Using GCP Transcription Service and Custom NLP Models for Evaluating Educational Content

Saqib Awan
Published in
5 min readFeb 4, 2021



Evaluating and analyzing the educational content delivered in University courses as well as in other types of educational settings is an important task to maintain quality and standard of education. Ensuring that instructors are delivering content that complies with a set of standards and desired outcomes for the specific course is important for educational institutions to maintain consistent quality of education. Educational content comprises multiple forms of media such as lecture recording, slides, and different types of documents. Analyzing hours of lectures and other associated media to ensure compliance with a standard can be an extremely tedious and time-consuming task. With the recent advances in ML, especially in converting speech to text and state-of-the-art Natural Language Processing techniques, it is possible to automate this evaluation and compliance-checking process.

The Compliance Checking Problem for Education Content

As an example of educational content, each course offered in a University setting is composed of video recordings of lectures, slides, and assignments in the form of PDF or other types of documents. Furthermore, we can assign specific learning outcomes to different parts of the course, such as topics covered, terminology introduced, etc. These two sets of information i.e. the content delivered by the instructor and the text describing the desirable outcomes to comply with can help us score each part of the delivered content against the outcome. This could ensure that the quality of education was maintained throughout the course.

The Solution

GCP (Google Cloud Platform) provides an online transcription service that exposes a Rest-API for transcribing speech data to text. It is highly effective in transcribing speech in multiple languages and has advanced features like content-filtering, speaker recognition, and multiple fine-tuned ML models for specific scenarios like video and phone recording, etc. This service can be combined with custom NLP models to compare the delivered content and outcomes and score each lecture against desired outcomes.

As a basic analysis, a similarity score between transcribed speech and desired outcome text using NLP topic modeling, text summarization and keyword extraction techniques applied to lecture transcripts and associated slides can give us an initial assessment of how much of the outcomes were actually covered in the content. Further analysis can be performed using advanced state of the art Transformer based Question and Answering models to answer specific questions about content whether something was actually covered or answered in the lectures.

The following diagram depicts the architecture of the Trillo Solution for the Educational Content Evaluation problem.

Solution Components

The solution consists of the following components:


This is Trillo’s flagship service creation and orchestration engine running on top of GCP Compute services and utilizes several other GCP services such as Cloud Storage, CloudSQL, etc.
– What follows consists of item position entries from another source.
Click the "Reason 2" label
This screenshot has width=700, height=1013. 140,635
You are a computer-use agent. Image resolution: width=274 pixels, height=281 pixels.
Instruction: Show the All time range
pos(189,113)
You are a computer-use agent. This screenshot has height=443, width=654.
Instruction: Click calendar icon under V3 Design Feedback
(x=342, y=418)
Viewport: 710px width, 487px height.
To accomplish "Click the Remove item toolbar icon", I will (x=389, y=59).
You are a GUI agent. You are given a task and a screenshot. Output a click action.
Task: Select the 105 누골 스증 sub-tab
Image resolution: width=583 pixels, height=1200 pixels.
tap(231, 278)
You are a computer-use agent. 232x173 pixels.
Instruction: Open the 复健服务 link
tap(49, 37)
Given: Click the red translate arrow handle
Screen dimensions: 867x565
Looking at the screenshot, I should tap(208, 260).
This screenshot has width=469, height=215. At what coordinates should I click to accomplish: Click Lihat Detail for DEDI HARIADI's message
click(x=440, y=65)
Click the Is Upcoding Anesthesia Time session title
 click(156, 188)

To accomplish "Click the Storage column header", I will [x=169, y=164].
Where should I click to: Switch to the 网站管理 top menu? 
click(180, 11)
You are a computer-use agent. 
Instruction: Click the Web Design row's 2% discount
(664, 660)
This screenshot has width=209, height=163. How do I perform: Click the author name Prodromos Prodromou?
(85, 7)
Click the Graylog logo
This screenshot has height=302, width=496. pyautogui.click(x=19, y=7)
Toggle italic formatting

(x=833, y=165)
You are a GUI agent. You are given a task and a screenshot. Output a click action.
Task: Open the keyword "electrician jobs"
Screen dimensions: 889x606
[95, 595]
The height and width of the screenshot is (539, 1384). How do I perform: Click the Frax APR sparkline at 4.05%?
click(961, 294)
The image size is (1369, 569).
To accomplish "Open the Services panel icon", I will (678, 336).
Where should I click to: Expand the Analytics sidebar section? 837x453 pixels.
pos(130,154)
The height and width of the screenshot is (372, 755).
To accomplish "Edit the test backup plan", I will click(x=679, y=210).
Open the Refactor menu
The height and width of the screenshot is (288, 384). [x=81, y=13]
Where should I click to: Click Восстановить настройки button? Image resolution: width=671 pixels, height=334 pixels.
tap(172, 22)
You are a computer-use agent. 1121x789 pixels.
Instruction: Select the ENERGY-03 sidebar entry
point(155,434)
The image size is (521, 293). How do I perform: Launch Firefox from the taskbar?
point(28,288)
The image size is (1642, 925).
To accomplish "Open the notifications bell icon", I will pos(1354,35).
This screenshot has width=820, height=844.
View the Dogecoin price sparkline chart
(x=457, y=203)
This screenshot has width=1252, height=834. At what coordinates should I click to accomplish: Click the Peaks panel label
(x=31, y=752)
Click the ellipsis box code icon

It orchestrates the flow of the whole application and invokes multiple back-end Microservices running as part of the Trillo Workbench for GCP.

Microservice Front-end

This is the main Web-service exposing REST-API for transcription and content scoring. It takes the following inputs in JSON based request payloads:

  • Path to GCP Cloud Storage where the lecture’s video recording file resides for which the scoring is desired
  • Path to GCP Cloud Storage where the accompanying content files such as PDFs, slides, etc. reside
  • Path to GCP Cloud Storage where the output transcribed file is going to be stored (both JSON and .txt formats are supported)
  • Path to GCP Cloud Storage where the scored output file (a JSON formatted file) needs to be stored

This service routes the request to the specific back-end service for further processing.

Transcription Service

This service performs the following steps:

  • Automatically downloads the input Video Recording file
  • Converts it to .wav format PCM speech file
  • Sends the PCM file to GCP Transcription service
  • Receives the converted text data and creates output files in both .txt and JSON formats

Content Scoring Service

This performs the following steps:

  • Downloads the transcription file from GCP Cloud Storage
  • Downloads other associated files such as PDF, lecture slides, etc. from the GCP Cloud Storage
  • Downloads outcome files that describe the standard for the specific course in question
  • Converts all document files (PDF, word, slides, etc.) to plain text.
  • Runs NLP algorithm on the text as well as on the standard outcome files
  • Generates a score file that contains scores for the input files against each of the list of desired outcomes
  • Uploads the scores file to the given GCP Cloud Storage path

Limitations of Content Evaluation

Content scoring with basic similarity executed on text summarization based NLP models has some limitations that we need to carefully consider when building and using such models. They are as follows:

A basic similarity model may not give an adequate analysis of content for some use cases. Here are some examples:

  • We want to categorize content qualitatively which essentially is a classification problem
  • Ask specific questions about different parts of the lectures and assignments of a course e.g. for how long was this specific topic covered, how descriptive were the questions from students answered on a particular topic etc.
  • Evaluate the assessments for the course e.g. Quizzes, exams, etc. in terms of relevance to the topic and its coverage, etc.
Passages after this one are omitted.